Ähnlich dramatisch wird die Entwicklung von Diabetes Typ 2 eingestuft. "Im Jahr 2050 werden 33 Prozent der Bevölkerung an Diabetes leiden. Wenn wir so weitermachen, sind Diabetiker bald die Mehrzahl der Bevölkerung", warnte kürzlich Helmut Brath von der Wiener Diabetesambulanz. Schuld an der Zunahme von Zivilisationskrankheiten sei vor allem der ungesunde westliche Lebensstil. Der moderne Mensch bewegt sich zu wenig und ernährt sich ungesund. Vor allem zu "süß" und zu fettreich. Die Lösung: die Lebensweise ändern, so die Experten.

Gesunde Politik

Kritik an diesem rein eigenverantwortlichen Ansatz äußert der Wiener Sozialwissenschafter Peter Nowak von der Gesundheit Österreich GmbH: "Wissenschaftlich belegt ist, dass weniger das Verhalten, sondern vielmehr die Verhältnisse die Gesundheit beeinflussen." Demnach sind etwa Bildung, Wohnumfeld, Arbeitsbedingungen, Einkommen, Verkehrssituation, welche Nahrungsmittel zu welchen Preisen angeboten werden und die Qualität der sozialen Beziehungen die relevantesten Faktoren für das menschliche Wohlergehen.

"Gesundheit wird zum größten Teil über die Bildungs-, Verkehrs- und Arbeitspolitik und nicht über das Gesundheitssystem entschieden", sagt Nowak. So zeigte etwa eine Metaanalyse der Brigham Young University Utah, in der die Daten von insgesamt 70 Studien und 3,4 Millionen Probanden ausgewertet wurden, dass Menschen, die in unterstützenden sozialen Beziehungen leben, eine signifikant höhere Lebenserwartung aufweisen als sozial isolierte Personen. Das Fazit der Studienautoren: Das gesellschaftliche Umfeld hat mindestens den gleichen Effekt auf die Gesundheit wie Bewegung, Ernährung und (Nicht-) Rauchen.

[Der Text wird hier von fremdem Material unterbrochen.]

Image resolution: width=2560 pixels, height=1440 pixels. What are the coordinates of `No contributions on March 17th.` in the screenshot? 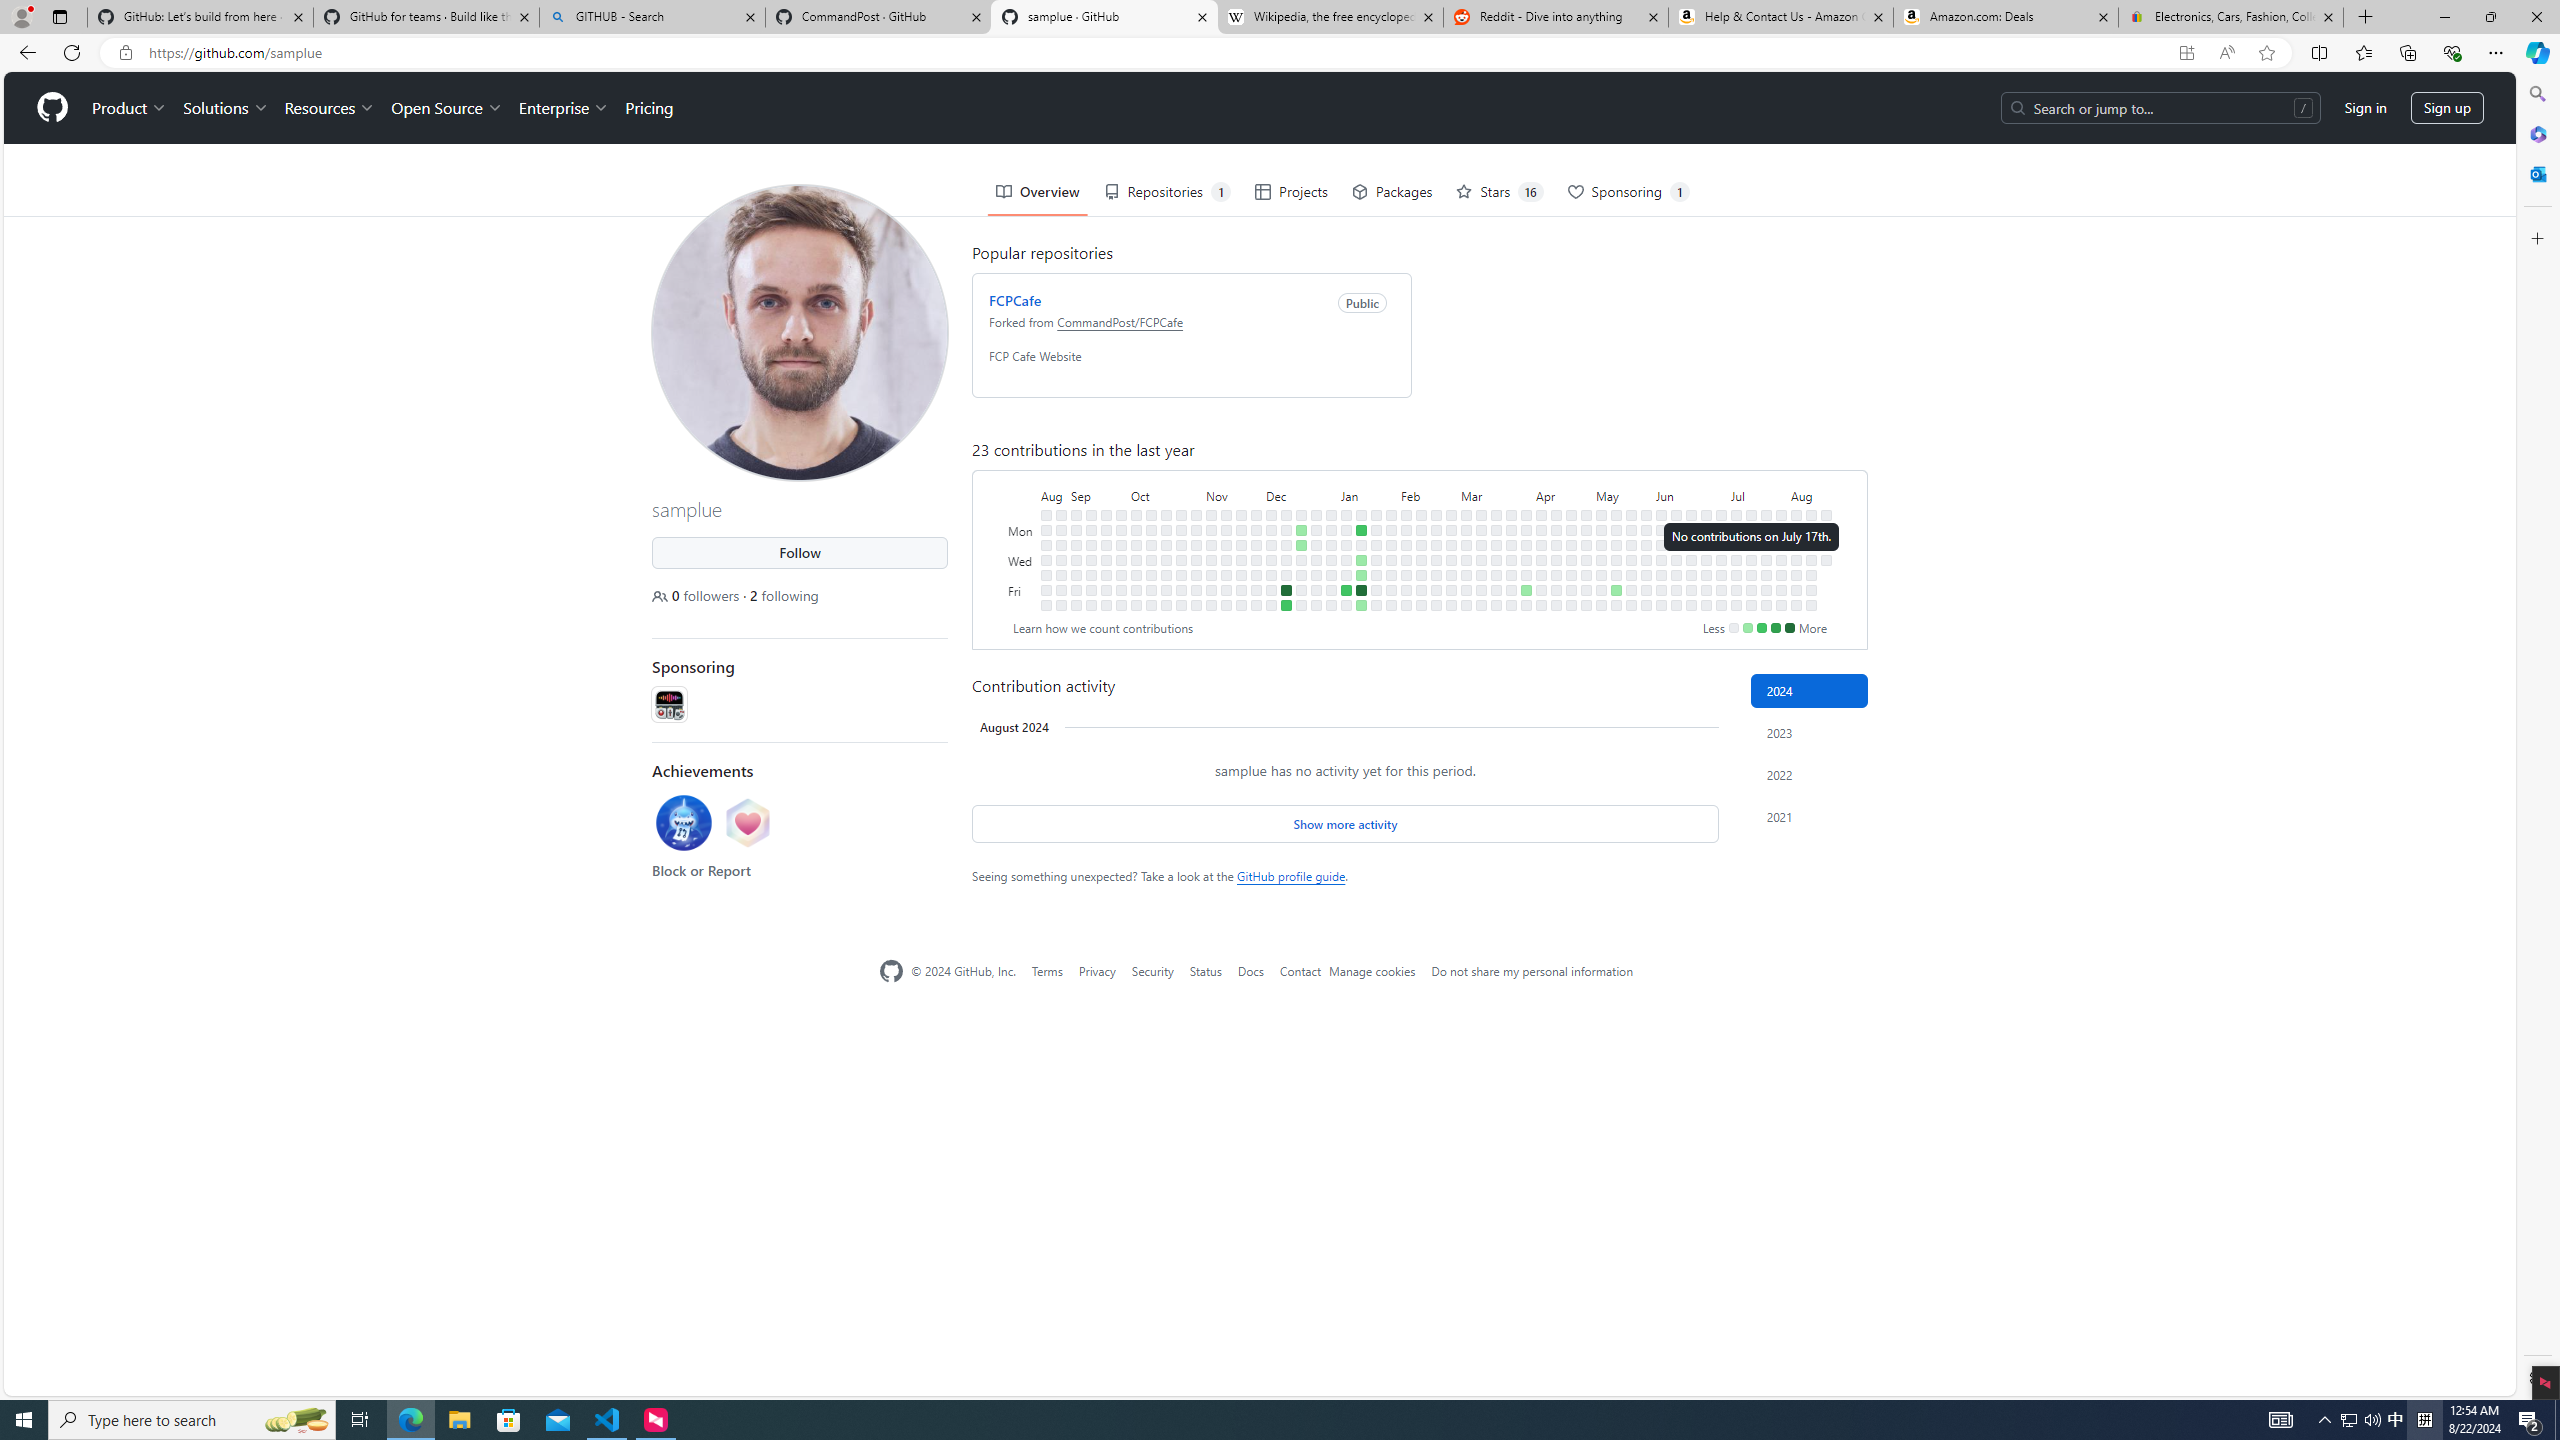 It's located at (1496, 514).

Rahmenbedingungen schaffen

Zu ähnlichen Ergebnissen kommt auch eine Cochrane-Übersichtsarbeit zum Thema "Gesunde Schule". So wirken sich Bewegungs- und Rückzugsräume in Schulen, ein gesundes Jausenangebot sowie Lehrpläne, in denen Gesundheit und Ernährung einen fixen Platz haben, nachweislich positiv auf Kinder und Jugendliche aus.

"Es kam zu einer Reduktion des Body-Mass-Index, die Schüler aßen häufiger Gemüse und bewegten sich mehr. Auch der soziale Zusammenhalt wurde gestärkt", fasst Christina Kien vom Department für evidenzbasierte Medizin der Donau-Uni Krems die Ergebnisse zusammen. "Wer die Verhältnisse ändert, beeinflusst auch das Verhalten", so das Resümee. (Günther Brandstetter, 2.5.2016)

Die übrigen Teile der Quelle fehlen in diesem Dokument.